Dennis Brown died in 1988. The 1,000 locations of the Super 8 chain were sold to Hospitality Franchise Systems, which became Cendant in 1993.

Super 8 had a frequent traveler program, the VIP club, which was introduced in 1976; it grew to over 7.6 million members. The VIP program was dissolved in December 2003 and replaced with the TripRewards program, which was renamed Wyndham Rewards in 2008.

=== Development ===
The first franchise was sold in 1976 and established in Gillette, Wyoming. By 1978, Super 8 expanded from the state of New York to the state of Washington and was no longer just a Midwestern company.

In 1981, groundbreaking for the 100th Super 8 Location began in Aberdeen, South Dakota; the birthplace of Super 8. In 1993, Super 8 opened its 1,000th property in Mount Vernon, Ohio. By 2001, Super 8 Motels had more than 2,000 motels worldwide.
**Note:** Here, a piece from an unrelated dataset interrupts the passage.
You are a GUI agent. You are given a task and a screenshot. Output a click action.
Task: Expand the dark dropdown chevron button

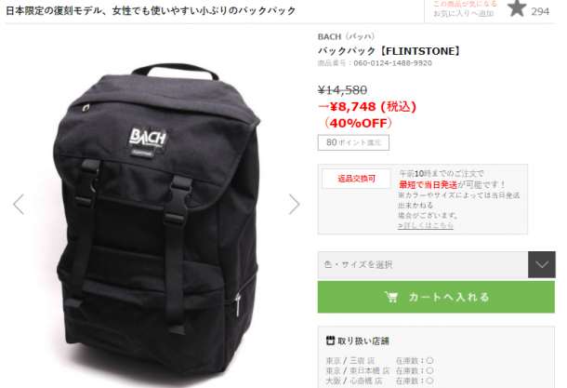pos(541,264)
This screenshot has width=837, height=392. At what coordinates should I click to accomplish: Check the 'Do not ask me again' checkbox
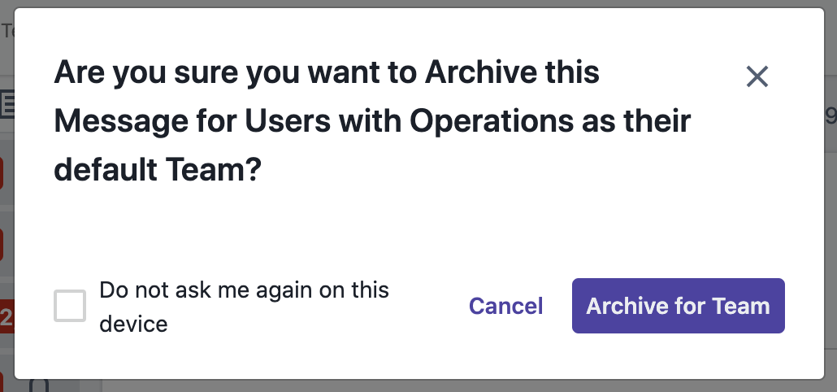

Super 8 Worldwide entered the China market in 2004 by opening a Super 8 hotel (Chinese: 速8酒店 Su Ba Jiudian) in Beijing. By 2011, there were 680 Super 8 hotels mainly located in major cities of China.

In 2010, Super 8 replaced the beddings and redesigned the bathrooms.

In May 2013, Super 8 opened its first location in Turkey, in Istanbul. In May 2014, Super 8 opened its first location in the Middle East, in Riyadh. Super 8 came to the UK when it opened at Chester Motorway Services in 2023 after being rebranded from Days Inn, another one of Wyndham's hotel brands In April 2016, Super 8 opened its first German location in Munich.

=== 2016 brand overhaul ===
In May 2016, Super 8 remodelled its 1,800 rooms in the US and Canada and organized a big giveaway of old art and furniture. The brand jokingly organized an exhibition in New York called When the Art Comes Down: Works from the Super 8 Collection and featuring 100 pieces of their "not-so-super art", an event organized to communicate on the brand's design overhaul. In December 2016, another edition of the exhibition was organized in Miami.

In November 2016, Super 8 launched a new promotion for US Army veterans which included a reserved parking area in all US and Canada locations.

In May 2017, Super 8 launched a new marketing campaign that focused its targeting on road trippers, followed by the introduction in October 2019 of Super 8's first shared room, the ROOM8, a concept developed for young road trippers. In March 2018, Super 8 launched a concept Jeep Wrangler, the ROADM8, with body works and interiors reminiscent of the brand's redesigned hotels, and some unexpected features such as a coffee machine and a mini-fridge built in the central console of the back seats.

In 2019, Wyndham unveiled the shared room type that seeks to make better use of larger, underutilized room types.

== Amenities ==
The minimum standard Super 8 requires offering guests a complimentary breakfast item with beverages and free wireless Internet access. For a period, beginning in 2004, anyone that purchased a "See You Along The Way" coffee mug was entitled to free coffee, regardless if they stayed the night before or not, at any of the Super 8s.